A mortgage that typically offers low rates for an initial period of time (usually 5, 7, or 10) years; after that time period elapses, the balance is due or is refinanced by the borrower.
These can be ideal if you think you will be selling or refinancing your home in five to seven years and want a low monthly payment during that time. It would be prudent to make sure that you ask your loan officer that you will be able to refinance either before or at the time the balloon is due, and what conditions may apply. If you have concerns about meeting the refinance conditions or if you think the balloon term will be due prior to you being ready to refinance or move, then the balloon mortgage may not be your best option.
Balloon mortgages are most popular with 2nd mortgage notes, such as a 30 year amortized note due in 15 years (30/15). With the creation of the 40 year mortgage recently, 40 year notes due in 30 years has surfaced as a viable option for home owners on 1st mortgages.
The nice thing about balloon mortgages is that the large balloon payment due at the end of the loan's term can either paid OR if you prefer not pay it, the balloon payment can be refinanced at that time into a very low monthly payment. This enables a savvy buyer to pay very low monthly payments for the term of the original loan and potentially even lower monthly payments after refinancing the balloon at the end.
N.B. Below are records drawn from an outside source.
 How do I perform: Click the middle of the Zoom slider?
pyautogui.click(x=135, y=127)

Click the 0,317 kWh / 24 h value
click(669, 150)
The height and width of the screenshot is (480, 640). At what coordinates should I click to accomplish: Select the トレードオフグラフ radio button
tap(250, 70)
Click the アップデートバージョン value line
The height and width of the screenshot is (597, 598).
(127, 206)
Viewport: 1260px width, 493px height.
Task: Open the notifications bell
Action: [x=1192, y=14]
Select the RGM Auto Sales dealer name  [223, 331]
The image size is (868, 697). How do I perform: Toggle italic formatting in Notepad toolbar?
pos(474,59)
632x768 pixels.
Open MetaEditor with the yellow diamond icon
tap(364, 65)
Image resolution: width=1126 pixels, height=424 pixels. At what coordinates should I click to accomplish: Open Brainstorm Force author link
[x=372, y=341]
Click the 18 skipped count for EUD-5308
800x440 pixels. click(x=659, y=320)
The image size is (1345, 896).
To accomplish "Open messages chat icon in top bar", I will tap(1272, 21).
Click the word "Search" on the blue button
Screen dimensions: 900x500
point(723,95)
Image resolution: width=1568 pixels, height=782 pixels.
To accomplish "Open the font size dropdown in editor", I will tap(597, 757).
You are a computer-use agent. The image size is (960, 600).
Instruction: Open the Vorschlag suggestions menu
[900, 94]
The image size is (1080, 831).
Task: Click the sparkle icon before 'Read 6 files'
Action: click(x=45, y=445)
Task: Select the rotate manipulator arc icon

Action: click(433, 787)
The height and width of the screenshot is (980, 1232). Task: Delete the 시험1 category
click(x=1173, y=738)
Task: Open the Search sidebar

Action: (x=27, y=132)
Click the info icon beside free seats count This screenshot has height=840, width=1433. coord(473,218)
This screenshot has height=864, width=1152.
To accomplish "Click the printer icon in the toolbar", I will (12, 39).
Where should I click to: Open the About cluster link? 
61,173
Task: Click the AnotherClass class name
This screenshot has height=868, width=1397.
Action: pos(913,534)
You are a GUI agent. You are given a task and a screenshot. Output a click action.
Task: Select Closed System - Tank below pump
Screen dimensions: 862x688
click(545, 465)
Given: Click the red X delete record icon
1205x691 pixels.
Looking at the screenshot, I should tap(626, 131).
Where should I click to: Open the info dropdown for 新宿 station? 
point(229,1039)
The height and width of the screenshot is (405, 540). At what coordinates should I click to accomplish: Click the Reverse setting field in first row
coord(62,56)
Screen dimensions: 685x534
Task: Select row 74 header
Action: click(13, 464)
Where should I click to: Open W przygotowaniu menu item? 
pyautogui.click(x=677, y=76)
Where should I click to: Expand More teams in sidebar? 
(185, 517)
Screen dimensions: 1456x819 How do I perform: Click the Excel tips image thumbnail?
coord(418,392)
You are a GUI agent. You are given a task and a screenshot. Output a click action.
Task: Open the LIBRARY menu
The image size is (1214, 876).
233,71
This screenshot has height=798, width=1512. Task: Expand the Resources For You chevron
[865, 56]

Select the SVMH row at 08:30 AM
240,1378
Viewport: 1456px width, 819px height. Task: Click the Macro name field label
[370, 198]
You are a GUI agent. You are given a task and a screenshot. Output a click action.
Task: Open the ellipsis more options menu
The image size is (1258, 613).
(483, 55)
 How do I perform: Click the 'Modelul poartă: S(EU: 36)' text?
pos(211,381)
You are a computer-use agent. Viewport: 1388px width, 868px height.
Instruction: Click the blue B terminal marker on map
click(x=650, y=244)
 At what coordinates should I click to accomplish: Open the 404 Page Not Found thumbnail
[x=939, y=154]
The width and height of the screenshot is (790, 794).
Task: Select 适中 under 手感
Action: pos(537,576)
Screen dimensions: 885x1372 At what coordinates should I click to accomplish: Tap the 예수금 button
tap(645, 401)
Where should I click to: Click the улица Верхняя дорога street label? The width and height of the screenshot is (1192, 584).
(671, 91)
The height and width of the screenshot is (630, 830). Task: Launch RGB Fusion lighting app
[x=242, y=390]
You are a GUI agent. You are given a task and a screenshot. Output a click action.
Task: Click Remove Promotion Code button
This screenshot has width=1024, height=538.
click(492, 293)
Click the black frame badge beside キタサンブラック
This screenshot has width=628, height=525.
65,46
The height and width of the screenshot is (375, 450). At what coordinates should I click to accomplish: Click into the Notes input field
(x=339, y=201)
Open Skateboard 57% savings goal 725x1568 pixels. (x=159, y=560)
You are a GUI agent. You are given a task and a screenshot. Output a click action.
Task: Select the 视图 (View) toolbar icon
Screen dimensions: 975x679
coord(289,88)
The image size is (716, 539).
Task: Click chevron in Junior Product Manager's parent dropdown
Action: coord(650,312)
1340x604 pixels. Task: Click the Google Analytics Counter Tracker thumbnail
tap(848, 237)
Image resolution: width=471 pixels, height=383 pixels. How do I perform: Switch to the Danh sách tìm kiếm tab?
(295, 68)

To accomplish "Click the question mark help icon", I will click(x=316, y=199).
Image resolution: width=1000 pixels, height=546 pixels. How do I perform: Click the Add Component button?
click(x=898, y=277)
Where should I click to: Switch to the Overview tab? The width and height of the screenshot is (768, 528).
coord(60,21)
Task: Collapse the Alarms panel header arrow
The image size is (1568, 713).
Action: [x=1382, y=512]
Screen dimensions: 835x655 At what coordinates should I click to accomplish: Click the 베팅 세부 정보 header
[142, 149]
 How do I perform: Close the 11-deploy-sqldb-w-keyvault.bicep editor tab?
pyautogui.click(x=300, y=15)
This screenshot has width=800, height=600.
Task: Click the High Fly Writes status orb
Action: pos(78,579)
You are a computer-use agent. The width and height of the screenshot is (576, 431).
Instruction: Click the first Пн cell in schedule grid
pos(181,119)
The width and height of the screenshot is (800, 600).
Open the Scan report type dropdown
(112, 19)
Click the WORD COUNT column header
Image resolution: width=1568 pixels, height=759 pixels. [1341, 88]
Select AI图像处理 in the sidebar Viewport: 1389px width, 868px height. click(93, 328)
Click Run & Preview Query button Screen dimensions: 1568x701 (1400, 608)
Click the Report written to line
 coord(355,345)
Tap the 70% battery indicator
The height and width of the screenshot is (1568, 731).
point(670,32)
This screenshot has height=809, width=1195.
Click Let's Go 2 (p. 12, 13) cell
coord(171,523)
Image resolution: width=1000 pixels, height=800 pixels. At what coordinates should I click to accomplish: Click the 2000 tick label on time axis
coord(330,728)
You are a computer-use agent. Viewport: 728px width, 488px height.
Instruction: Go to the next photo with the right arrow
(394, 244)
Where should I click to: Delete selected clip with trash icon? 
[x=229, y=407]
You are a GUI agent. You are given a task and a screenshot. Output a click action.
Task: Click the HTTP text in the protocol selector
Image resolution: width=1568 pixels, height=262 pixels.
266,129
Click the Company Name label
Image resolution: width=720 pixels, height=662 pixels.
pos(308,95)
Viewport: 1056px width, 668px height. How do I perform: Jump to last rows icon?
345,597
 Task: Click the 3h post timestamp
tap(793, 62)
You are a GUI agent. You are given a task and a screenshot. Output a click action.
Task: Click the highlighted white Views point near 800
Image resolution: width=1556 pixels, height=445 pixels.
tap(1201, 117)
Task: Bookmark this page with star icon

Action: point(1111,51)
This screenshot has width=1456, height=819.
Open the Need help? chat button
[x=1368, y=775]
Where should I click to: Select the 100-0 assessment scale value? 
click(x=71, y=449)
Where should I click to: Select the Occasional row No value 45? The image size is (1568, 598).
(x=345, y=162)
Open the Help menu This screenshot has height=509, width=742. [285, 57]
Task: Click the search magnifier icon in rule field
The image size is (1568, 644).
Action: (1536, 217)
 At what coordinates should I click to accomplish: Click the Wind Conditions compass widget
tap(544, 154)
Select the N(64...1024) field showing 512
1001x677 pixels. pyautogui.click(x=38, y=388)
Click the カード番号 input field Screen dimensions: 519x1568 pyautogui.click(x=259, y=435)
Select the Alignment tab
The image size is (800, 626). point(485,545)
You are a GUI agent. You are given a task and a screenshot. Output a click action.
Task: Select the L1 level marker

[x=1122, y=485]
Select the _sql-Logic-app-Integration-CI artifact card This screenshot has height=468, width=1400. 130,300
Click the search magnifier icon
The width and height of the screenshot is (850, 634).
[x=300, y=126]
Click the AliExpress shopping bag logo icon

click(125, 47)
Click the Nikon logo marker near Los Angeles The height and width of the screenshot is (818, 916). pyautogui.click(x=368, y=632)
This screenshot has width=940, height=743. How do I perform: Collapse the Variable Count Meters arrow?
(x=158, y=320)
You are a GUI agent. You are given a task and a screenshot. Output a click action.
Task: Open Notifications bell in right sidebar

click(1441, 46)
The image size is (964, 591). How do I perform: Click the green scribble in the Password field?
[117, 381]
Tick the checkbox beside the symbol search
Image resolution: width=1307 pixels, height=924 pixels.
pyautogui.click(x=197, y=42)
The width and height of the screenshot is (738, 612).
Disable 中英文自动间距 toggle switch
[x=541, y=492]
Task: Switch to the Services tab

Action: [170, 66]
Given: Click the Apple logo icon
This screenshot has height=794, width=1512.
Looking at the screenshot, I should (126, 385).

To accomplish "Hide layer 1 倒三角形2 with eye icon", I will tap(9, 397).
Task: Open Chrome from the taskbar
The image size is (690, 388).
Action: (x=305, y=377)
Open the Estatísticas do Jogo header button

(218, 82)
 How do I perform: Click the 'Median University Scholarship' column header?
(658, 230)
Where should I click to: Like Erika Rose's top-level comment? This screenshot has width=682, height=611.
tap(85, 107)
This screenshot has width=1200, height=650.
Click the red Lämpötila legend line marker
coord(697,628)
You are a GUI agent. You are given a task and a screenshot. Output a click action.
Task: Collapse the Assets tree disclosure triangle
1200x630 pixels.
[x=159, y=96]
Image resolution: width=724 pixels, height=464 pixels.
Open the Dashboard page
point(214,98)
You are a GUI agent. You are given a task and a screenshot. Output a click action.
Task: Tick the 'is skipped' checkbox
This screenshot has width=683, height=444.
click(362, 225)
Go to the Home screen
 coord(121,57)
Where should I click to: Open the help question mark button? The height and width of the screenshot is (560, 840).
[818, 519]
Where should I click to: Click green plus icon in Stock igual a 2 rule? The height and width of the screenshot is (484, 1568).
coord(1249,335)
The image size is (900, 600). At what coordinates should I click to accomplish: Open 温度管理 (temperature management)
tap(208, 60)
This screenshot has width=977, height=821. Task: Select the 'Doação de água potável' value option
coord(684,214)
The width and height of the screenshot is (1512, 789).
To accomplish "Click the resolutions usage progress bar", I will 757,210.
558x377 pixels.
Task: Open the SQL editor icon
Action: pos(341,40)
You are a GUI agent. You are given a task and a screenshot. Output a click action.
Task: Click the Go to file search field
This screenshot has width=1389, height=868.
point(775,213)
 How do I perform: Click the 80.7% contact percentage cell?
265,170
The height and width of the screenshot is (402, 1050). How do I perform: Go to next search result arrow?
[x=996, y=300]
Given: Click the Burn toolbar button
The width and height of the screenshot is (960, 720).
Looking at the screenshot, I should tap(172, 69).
Most commercial properties are financed with Balloon loans. Since Balloon loans are amortized over a longer period than they are due, they require lower monthly payments than their fully amortization counterparts. For income producing commercial property owners, loan programs with low monthly payments are most preferred.
Balloon mortgages are expressed in numerical terms such as a 30 due in 15 or a 20 due in 5, etc. The first number refers to the length of the amortization schedule and the "due in" refers to when the balloon balance becomes due.
A mortgage loan that mandates the outstanding principal balance be paid at a certain point in time. For example, a loan can be amortized as if it would be paid over 30 years, but it actually must be paid at the end of the tenth year.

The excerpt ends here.